New Maine Law Limits Employers’ Ability to Request Applicant Criminal History Information
Last month Governor Mills signed into law LD 1167, “An Act Relating to Fair Chance in Employment.” Maine joins a growing number of states in adopting a “ban-the-box” law that restricts employers’ ability to ask job applicants about their criminal history. Earlier this year a similar bill was introduced in the U.S. House of Representatives. The proposed federal legislation would create a compliance deadline for private-sector employers to remove questions requiring job candidates to disclose criminal history from employment applications. The purpose of these laws is to provide job applicants who have criminal records a better chance at competing for employment opportunities. Maine previously had no restrictions that prevented private employers from asking questions about a job applicant’s criminal background.
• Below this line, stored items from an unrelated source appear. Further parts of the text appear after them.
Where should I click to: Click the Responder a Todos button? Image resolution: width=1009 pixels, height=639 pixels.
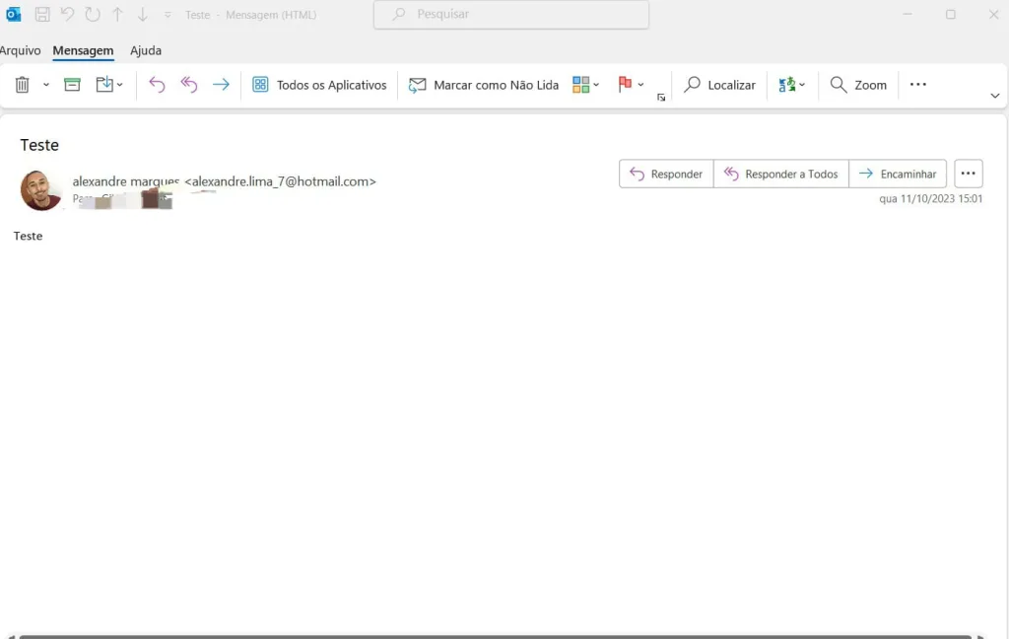tap(781, 174)
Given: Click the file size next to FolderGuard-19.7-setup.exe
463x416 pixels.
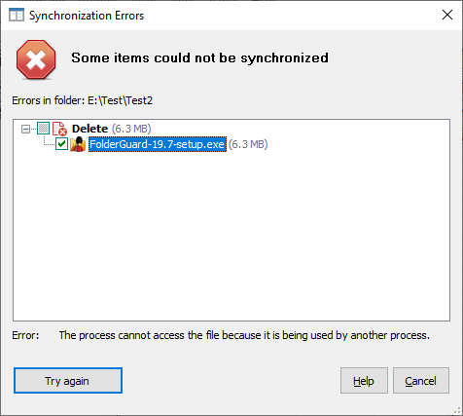Looking at the screenshot, I should tap(248, 144).
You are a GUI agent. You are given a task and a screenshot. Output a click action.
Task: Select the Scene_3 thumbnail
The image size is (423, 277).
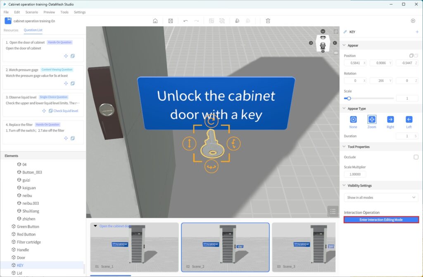[x=304, y=247]
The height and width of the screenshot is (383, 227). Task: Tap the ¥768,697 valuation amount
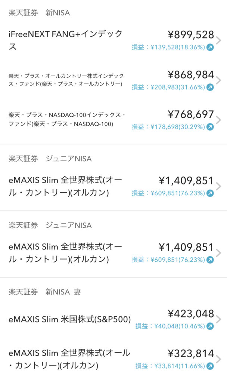coord(191,114)
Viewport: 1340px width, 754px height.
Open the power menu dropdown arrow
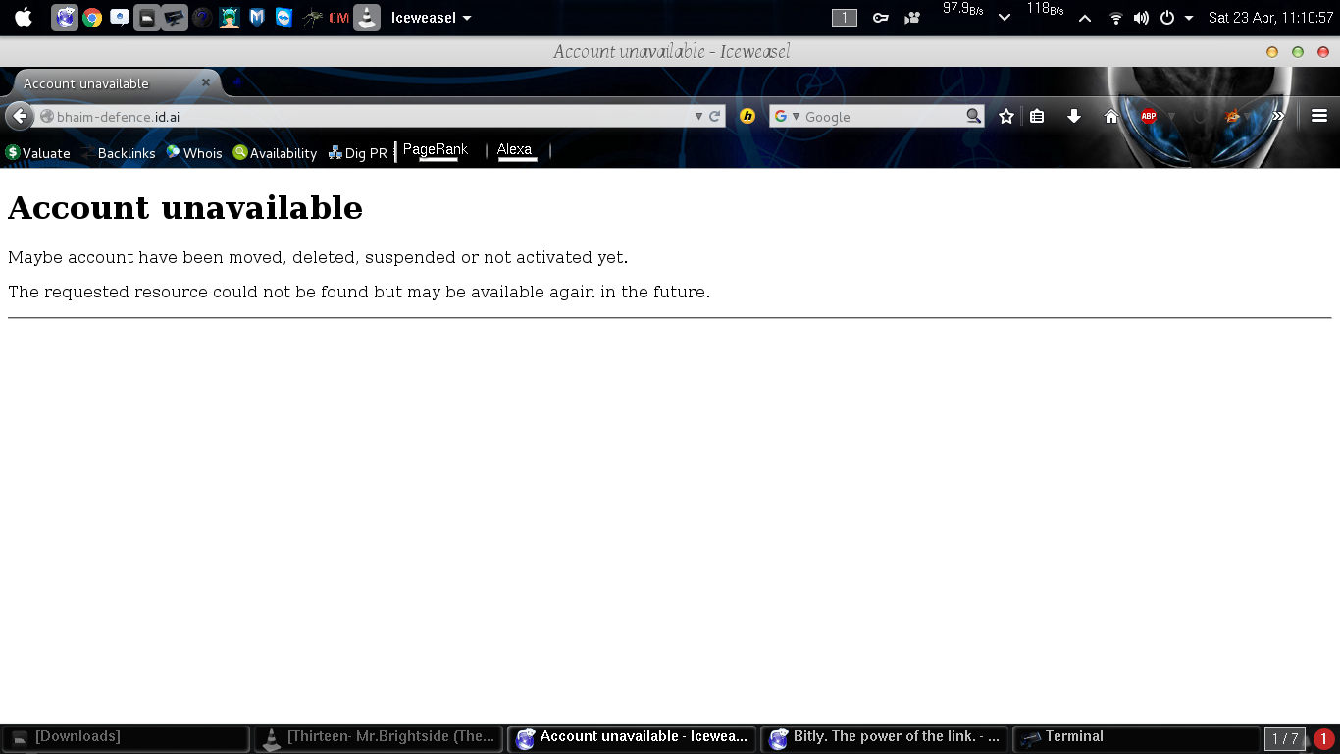pyautogui.click(x=1190, y=17)
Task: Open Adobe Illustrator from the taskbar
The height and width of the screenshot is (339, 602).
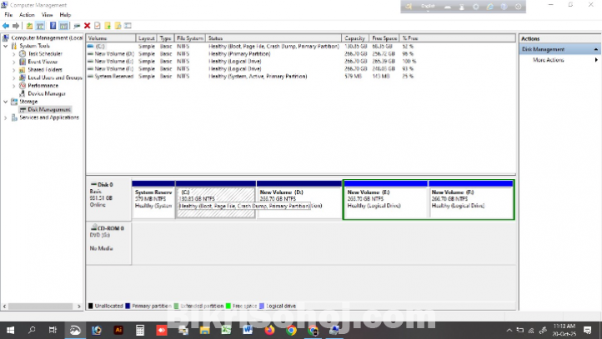Action: (118, 330)
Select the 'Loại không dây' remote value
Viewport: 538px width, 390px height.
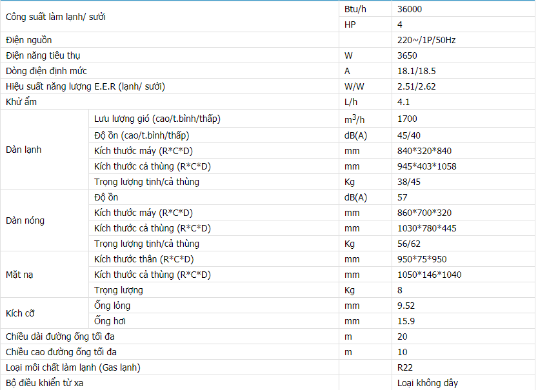click(428, 383)
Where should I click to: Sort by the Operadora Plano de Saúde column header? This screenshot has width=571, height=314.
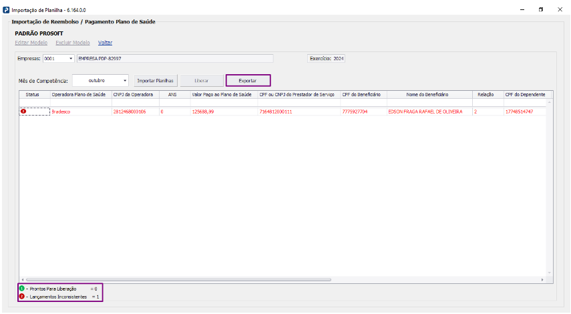[x=79, y=95]
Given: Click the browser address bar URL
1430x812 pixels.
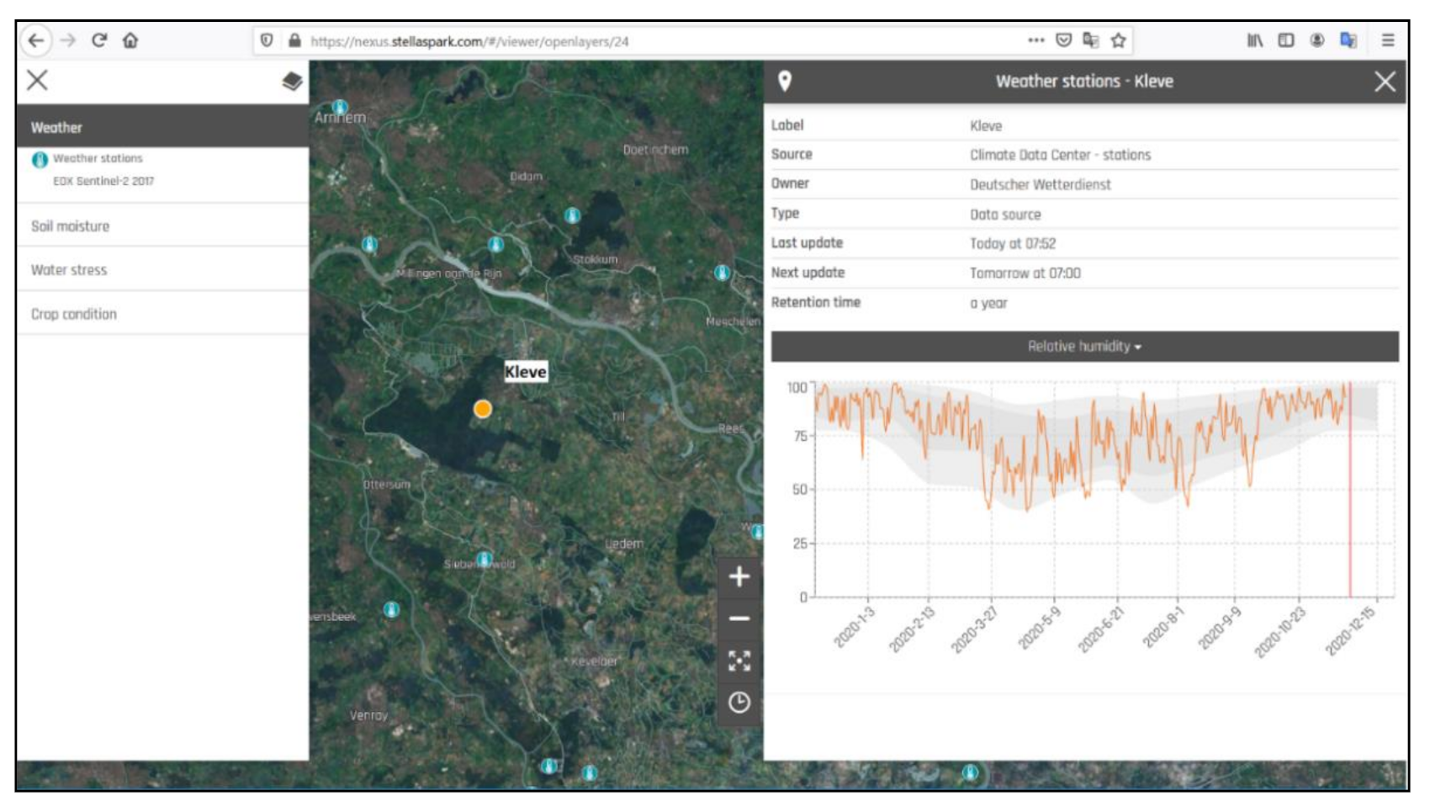Looking at the screenshot, I should pos(469,41).
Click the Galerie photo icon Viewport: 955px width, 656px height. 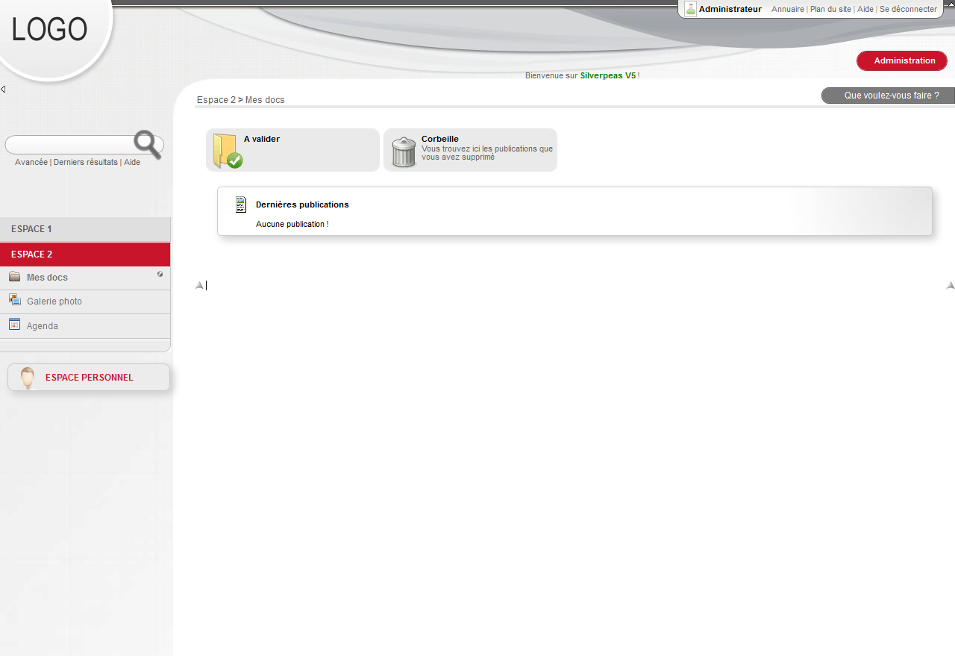point(15,300)
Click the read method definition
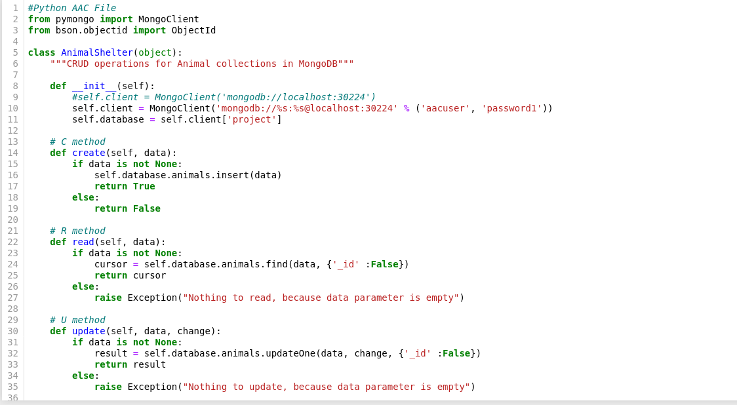The image size is (737, 405). [83, 242]
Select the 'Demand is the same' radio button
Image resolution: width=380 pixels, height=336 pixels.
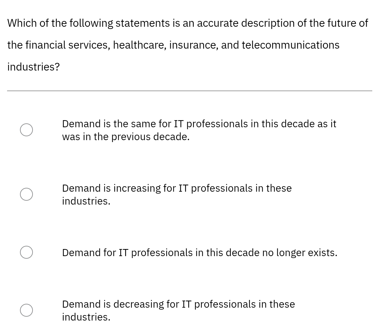pos(26,130)
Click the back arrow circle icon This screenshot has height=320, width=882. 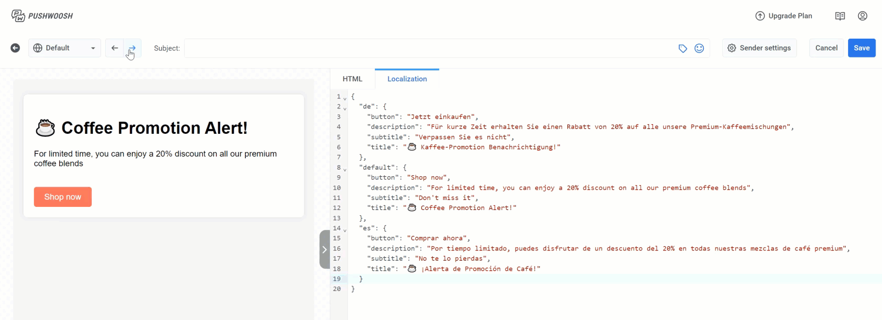(x=15, y=48)
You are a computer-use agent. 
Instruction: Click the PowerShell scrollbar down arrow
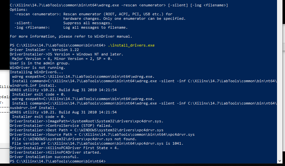coord(280,161)
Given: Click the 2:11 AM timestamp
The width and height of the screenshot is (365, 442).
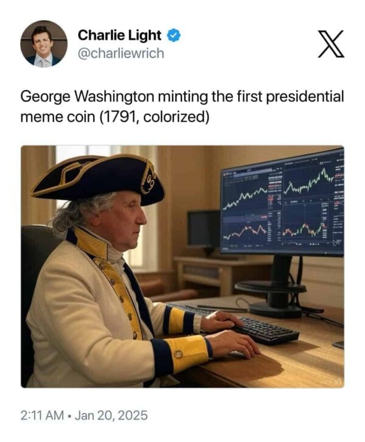Looking at the screenshot, I should click(x=42, y=415).
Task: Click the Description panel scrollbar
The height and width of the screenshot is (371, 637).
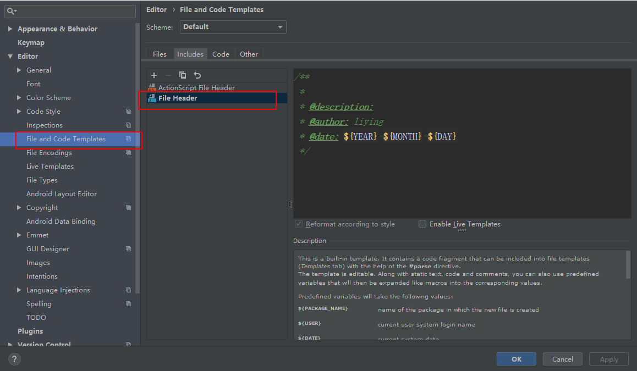Action: click(x=628, y=265)
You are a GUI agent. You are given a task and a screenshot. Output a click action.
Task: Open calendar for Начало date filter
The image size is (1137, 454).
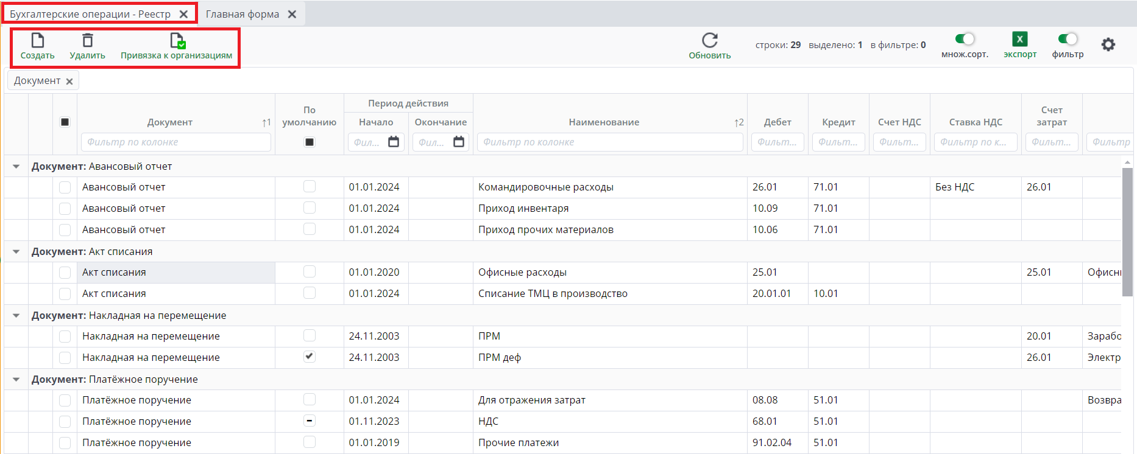[x=394, y=142]
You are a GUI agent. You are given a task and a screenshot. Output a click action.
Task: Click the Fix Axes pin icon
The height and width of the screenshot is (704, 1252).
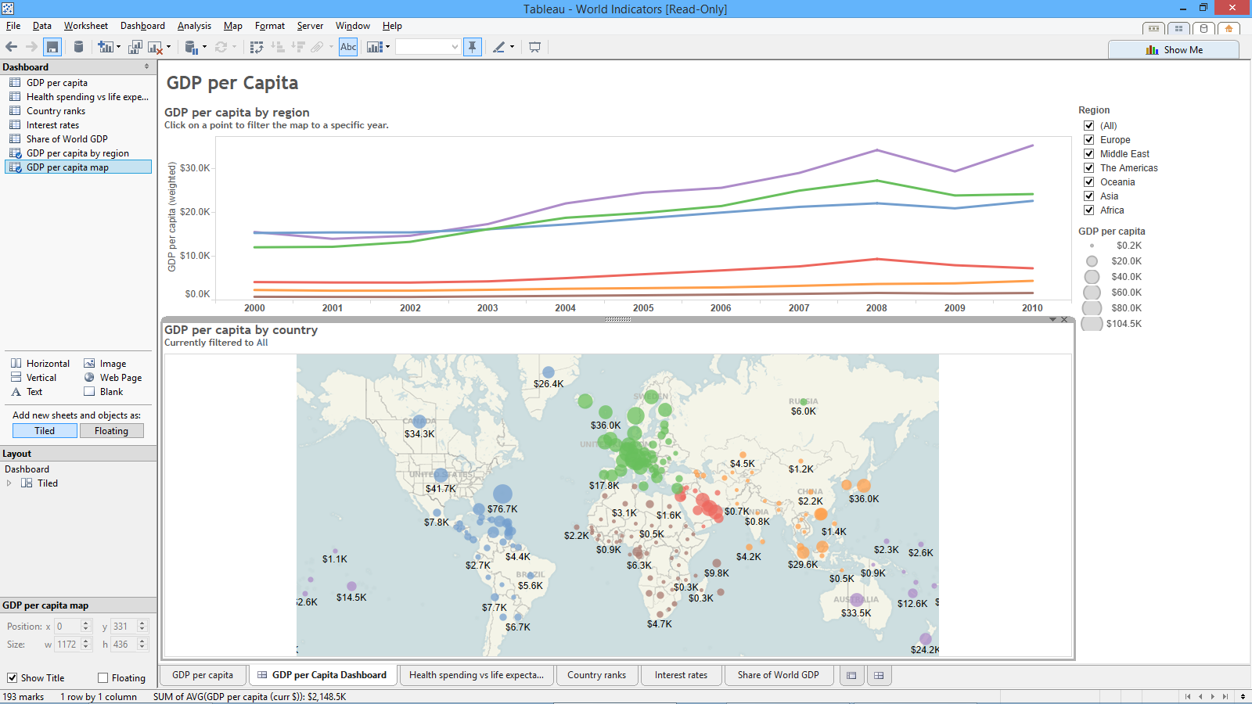pos(472,47)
Maine’s new law prohibits employers from: (1) requesting an applicant’s criminal history on an initial employment application; and (2) stating on the application or in an advertisement that a person with a criminal history cannot apply or will not be considered for a position. Criminal history is defined in the statute to include information regarding summonses and arrests, detentions, bail, criminal charges and indictments, convictions or dispositions, warrants, and pardons.
An employer may, however, ask about an applicant’s criminal history during an interview or once the applicant has been deemed qualified for the position. If an employer asks about an applicant’s criminal history, the applicant must be permitted to explain the circumstances surrounding any convictions, including post-conviction rehabilitation.
There are exceptions to these prohibitions and employers may ask about criminal convictions on an initial job application if:
- Federal or state laws, regulations, or rules create a mandatory or presumptive disqualification for the position based on certain criminal convictions; or
- Federal or state laws, regulations, or rules impose an obligation on the employer to refrain from hiring a person with certain criminal convictions; and
- Questions on an initial application form are limited to the types of criminal offenses creating the disqualification or obligation.
What Employers Should Know:
The new law goes into effect on October 18, 2021. Ahead of this deadline, employers should review employment application forms, advertisements, and interviewing practices. Modifications and training may be necessary to ensure compliance with the new requirements. Employers who do not comply with the new law are subject to a penalty of $100-$500 per violation.